In the meantime, although the “reset” policy failed, a potential Biden administration will continue to keep the dialogue with Russia regarding some critical issue areas. However, during the campaign season, we may expect the harsher criticisms from Biden against Trump regarding its relations with Russia.

On China, both candidates already made their statements and signaled their positions. During the campaign season, both candidates will likely follow harsh rhetoric about Beijing’s handling of the COVID-19 crisis. Later with the debates on foreign policy, some other issues will be raised by both candidates, including intellectual property rights infringements, China’s military expansion in the South China Sea and the cyberattacks from China on the U.S.

There is a bipartisan consensus on the significance of these issues in Washington, D.C. However differences will emerge in regards to the “trade war.” If Biden is elected he may de-escalate the tension surrounding the trade war. At the same time, he would continue negotiations with China in regard to “unfair trade practices” which is likely to lead to a “war” rhetoric.

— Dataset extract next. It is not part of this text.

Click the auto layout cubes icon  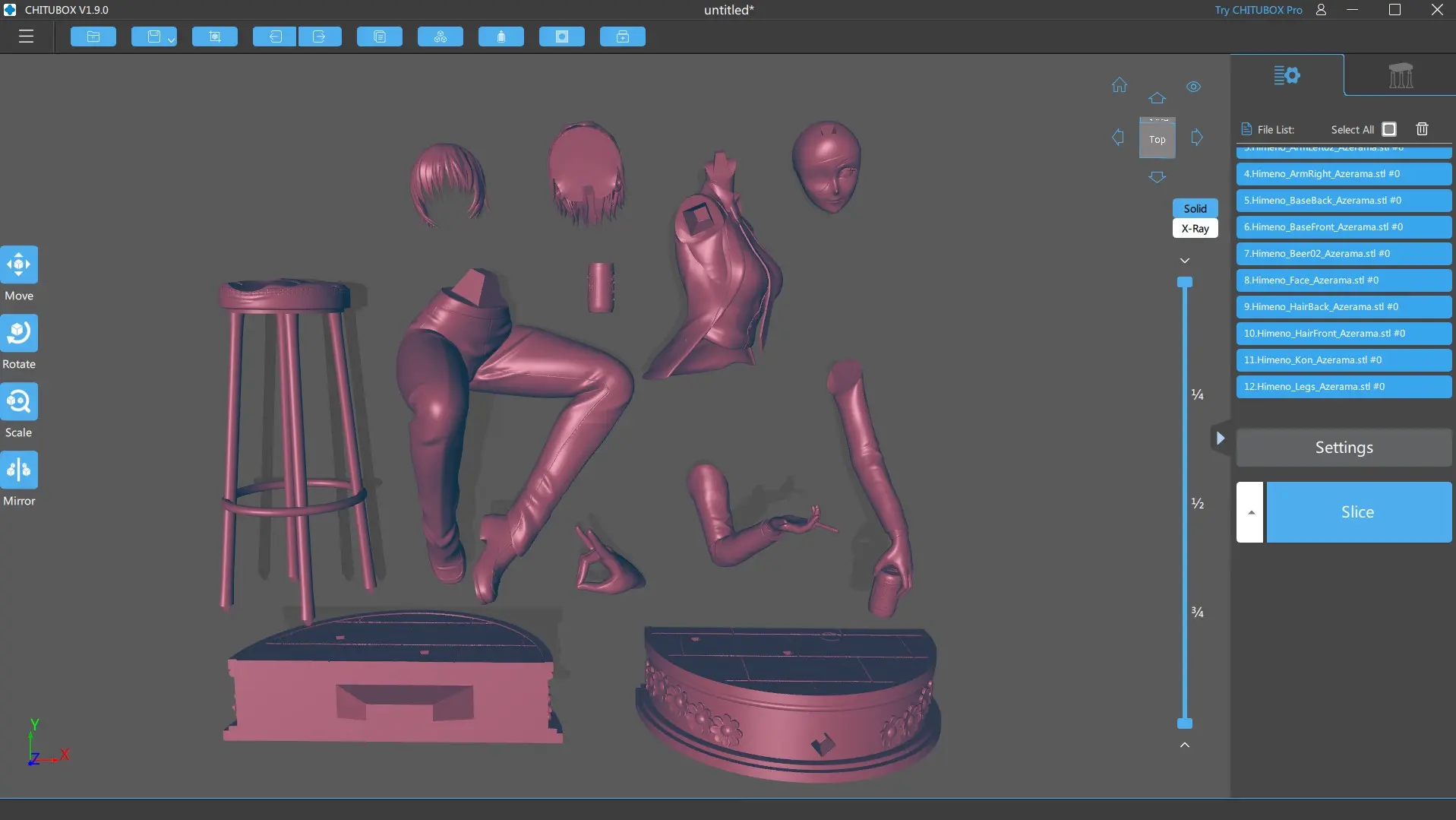click(441, 36)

It could also bring the removal of some of the sanctions adopted against China. During the Obama administration, we have seen this de-escalation from “Asia pivot” to “rebalancing.” The Biden administration is also likely to see the continuation of the rebalancing policy toward China. If elected, Trump would likely continue negotiations with China in the context of the trade war. He can also decide to increase U.S. military footprint in the South China Sea.

Finally, about the Middle East, the two candidates will likely have extensive debates about Biden’s previous decisions. Trump will likely bring up the issue like Biden’s support for the Iraq War. Biden already signaled his plan to re-engage with Iran. He was also critical of the killing of Qassem Soleimani.

The two hot issues in the Middle East today, Syria and Libya, may generate some degree of debate between two candidates. However Biden, due to the eight years of indecisiveness and inaction in Syria, may avoid getting into debates with Trump about these issues. Considering the ghost of the Benghazi incident on the Obama administration’s Libya policy, he also may try to disown the Libya policy of the Obama years to avoid this debate. Trump’s plan to end long and unending wars in the Middle East will also be supported by Biden. However, he will try to distinguish himself from the Trump administration Middle East policy by suggesting some nuances. He may take a different action regarding the withdrawal from Syria.

It is a known fact that foreign policy does not shape voter behavior as much as domestic politics and economic developments but the world will still be watching the foreign policy priorities of the candidates. Both candidates need to understand this fact. Their statements on foreign policy and their promises would have a direct consequence on U.S. image and credibility abroad.